Cormac McCarthy: Meridiano de sangre
Cada cierto tiempo vuelvo a caer en la misma trampa, en el mismo inocente sentimiento de reparación. Y creo que esto se debe a que, cuando un libro de algún autor o autora celebrado no termina de convencerme, creo que se debe, más que a un fallo de la obra, a una mala disposición de ánimo por mi parte en el momento de la lectura. Por eso siempre estoy abierto a segundas, terceras y hasta cuartas oportunidades. Un ejemplo de esta actitud se puede apreciar muy a las claras en mi relación con Cormac McCarthy (1933), cuyo resumen podría ser este: el primer libro suyo que leí fue La carretera (2006), novela premiada nada menos que con el Pulitzer y que me pareció insustancial, cuando no directamente aburrida; luego saqué de la biblioteca Suttree (1979), novela que siguió sin demostrarme por qué críticos como Harold Bloom consideraban a McCarthy un genio o al menos una figura importante; más adelante llegó el turno de Todos los hermosos caballos (1992), que es la más equilibrada que he leído de él, pero que no descuella originalmente por ningún sitio; y, por último, Hijo de Dios (1973), que me interesó, pero sin darme muestras, una vez más y después de todo, de que ahí realmente había un grande de la letras norteamericanas. ¿Qué he hecho yo entonces, después de haber salido tan desanimado de los libros de Cormac McCarthy? Sí, leer por quinta vez a Cormac McCarthy.
La semana pasada, mientras echaba la vista por los estantes de la librería a la que voy habitualmente, descubrí y compré, con ánimo renovado y en una edición de bolsillo, Meridiano de sangre (1985), deseoso de demostrarme que había juzgado mal, a pesar de los muchos intentos anteriores, al escritor estadounidense. ¿Qué podemos decir de este libro después de haber recorrido sus casi cuatrocientas páginas? Por lo que atañe a su argumento, poco puede expresarse más que esto: un dispar grupo de hombres renegados y despreciables recorren, mediado el siglo XIX, las zonas desérticas del sur de los Estados Unidos y México, cazando indios y sufriendo distintos contratiempos asociados a esta tarea. Así escrito, el libro puede parecer más interesante de lo que en realidad es, puesto que McCarthy ofrece una historia tan árida y desprovista de emoción que termina por resultar, una vez más, inapetente. El libro se intenta salvar, de todos modos, a través de tres factores distintos: la representación de una violencia descarnada, con la que intenta sacar al lector del sopor en el que lo ha sumido; el juez Holden, personaje que es un pastiche extemporáneo de Heráclito y Nietzsche; y con la mezcla de descripciones poéticas del paisaje, por un lado, con un lenguaje técnico (geología, botánica, zoología, vestimenta, etc.).
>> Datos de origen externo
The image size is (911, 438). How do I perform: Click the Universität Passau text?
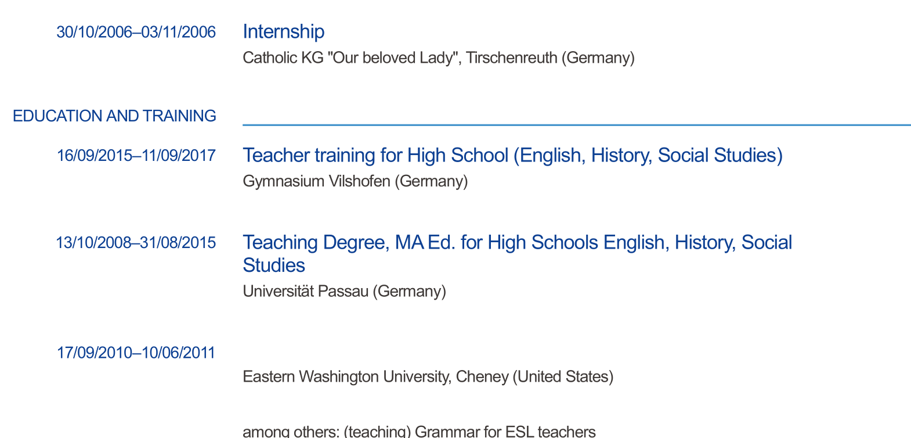[305, 291]
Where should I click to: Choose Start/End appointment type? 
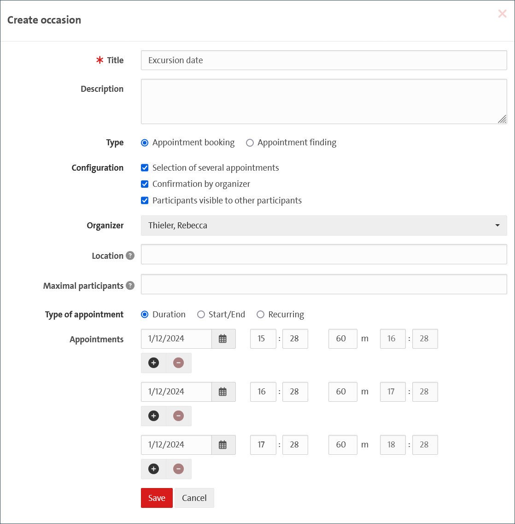click(x=201, y=315)
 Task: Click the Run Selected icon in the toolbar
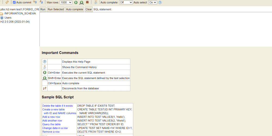[x=81, y=2]
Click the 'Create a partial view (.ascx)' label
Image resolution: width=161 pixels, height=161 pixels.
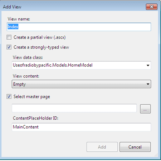click(40, 37)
Por lo que respecta al primer punto, el de la violencia, McCarthy busca siempre la imagen fácil y brutal que atosigue la imaginación del lector y le provoque un crudo rechazo, pero sin invitar realmente, como contrapunto, a la reflexión sobre sus causas; en cuanto al juez Holden, se le ven las costuras por todas partes y no parece estar vivo, sino ser simplemente una excusa para expresar ideas egoístas y manidas cosmovisiones con grandilocuencia y sadismo, mezcladas, asimismo, con actitudes excéntricas incomprensibles; con relación al lenguaje, son las descripciones las que intentan elevar estéticamente el texto, un texto que en sí mismo no representa nada ni por asomo excepcional: los paisajes y el firmamento están vivos, mientras que los personajes son demasiado teatrales cuando intercambian más de dos frases; sólo cuando son secos tienen la excusa de parecer creíbles. Las escenas son muchas veces forzadas en su pintoresquismo, si no véase la siguiente presentación y cómo peca de aglutinar elementos desagradables demasiado artificialmente con tal de darnos asco y soprendernos:
El idiota [que está en una jaula encerrado] era menudo y deforme y tenía la cara sucia de heces y se puso a mear hacia ellos con cansina hostilidad mientras mordía un zurullo en silencio.
Aún así, no todo el libro es un desierto, pues también hay situaciones que consiguen captar nuestra atención para bien, aunque se cuenten con los dedos de una mano. Por eso creo que personas con un bagaje medio u alto de lecturas no podrán encontrar nada de interés, nada de valor en este libro. Apenas tiene treinta páginas interesantes: Don DeLillo, Philip Roth o incluso Paul Auster están muy por encima de McCarthy en el arte de la novela, en el arte de hacernos creer las historias que surgen de sus cabezas. Ahora bien, ¿volveré a leer a McCarthy? Todo apunta a que no.